▶ _Excerpt_
────────

Does this make her brother jealous?  You bet.  But he understands, in his own way, why we let her have ice cream as part of her meal instead of after.  In all that we have to go through with A, it can seem like G (her big brother) is getting slighted.  We try very hard not to treat A differently than you would treat a “normal” (i.e. – a child without special needs) 2 year old.  Sometimes it’s difficult though when she’s having a bad day and I am desperate to get her to eat something or to stop biting and hitting and banging her head on the floor or wall.  Strangely enough though G understands.  He came to me when A was having a particularly rough day several months back and I was feeling incredibly frustrated and helpless and worried that he would think I was ignoring him and told me, “It’s okay Mommy.  A just has sensory problems like I have allergies.  Not much you can do when it’s a bad day.”  I almost cried.  Sometimes kindergartners are smarter and more intuitive than a room full of adults, even on bad days.

Bad days.  Sometimes it seems like the week is nothing more than onelong bad day.  It can be almost impossible sometimes to tell what kind of day A is having or what is going to set her off.  Until I discovered the Mr. Potato Head-Sensory correlation.  Yes, Mr. Potato Head the toy.  I have not dressed up and named an actual potato for my daughter to play with in the hopes that she will eat a potato…yet.  Actually, what I discovered after watching her play with a potato head over several days is that the way she builds it reflects whats most sensitive that day.  We stumbled on a Mr. Potato Head Silly Suitcase in a thrift store with a ridiculously cheap price attached so we now have lots of eyes, noses, mouths, arms, and other parts for our potato head.

────────

▶ _Source data_
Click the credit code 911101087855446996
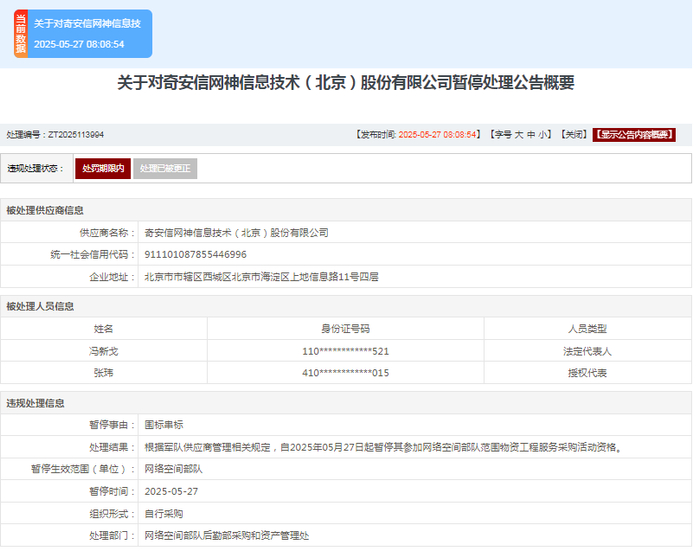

────────

▶ _Set of tasks_
1 – In the excerpt about A and her big brother G, what does G compare A's sensory problems to?
2 – Resume the excerpt about A's sensory struggles and the Mr. Potato Head toy, starting after its final sentence.
The material comes from a different source than the text.

▶ _Outputs in order_
1 – He compares them to his own allergies.

2 –
Now, A knows where all the parts (eyes, nose, mouth, etc) should “traditionally” go, but I noticed something funny one afternoon when she was playing with it.  She put nothing but ears all over the potato head.  That particular day she had been falling apart if there was any excess noise around her (i.e. – TV, music above a certain volume, toilet flushing, sink sprayer, loud car, you get the idea).  The next day it was the same thing.  The day after that she covered the potato head with arms.  That day she didn’t like being touched, hugged, or any other form of contact unless necessary.  Noticing a pattern here?  I was slowly beginning to see it myself (hey, blame lack of sleep – it makes things register slower).  How she built the potato head seemed to correlate to the sensory special of the day.  Covered in eyes?  Couldn’t handle too much visual input.  Ears?  Skip the loud music and redefine the phrase “I’m all ears.”  Mouths?  Be prepared for major food refusal.  Some days she builds it with all eyes then takes it apart and rebuilds it with all ears.  Those days are rather scary. Actually, any day that involves multiple Mr. Potato Head incarnations is scary.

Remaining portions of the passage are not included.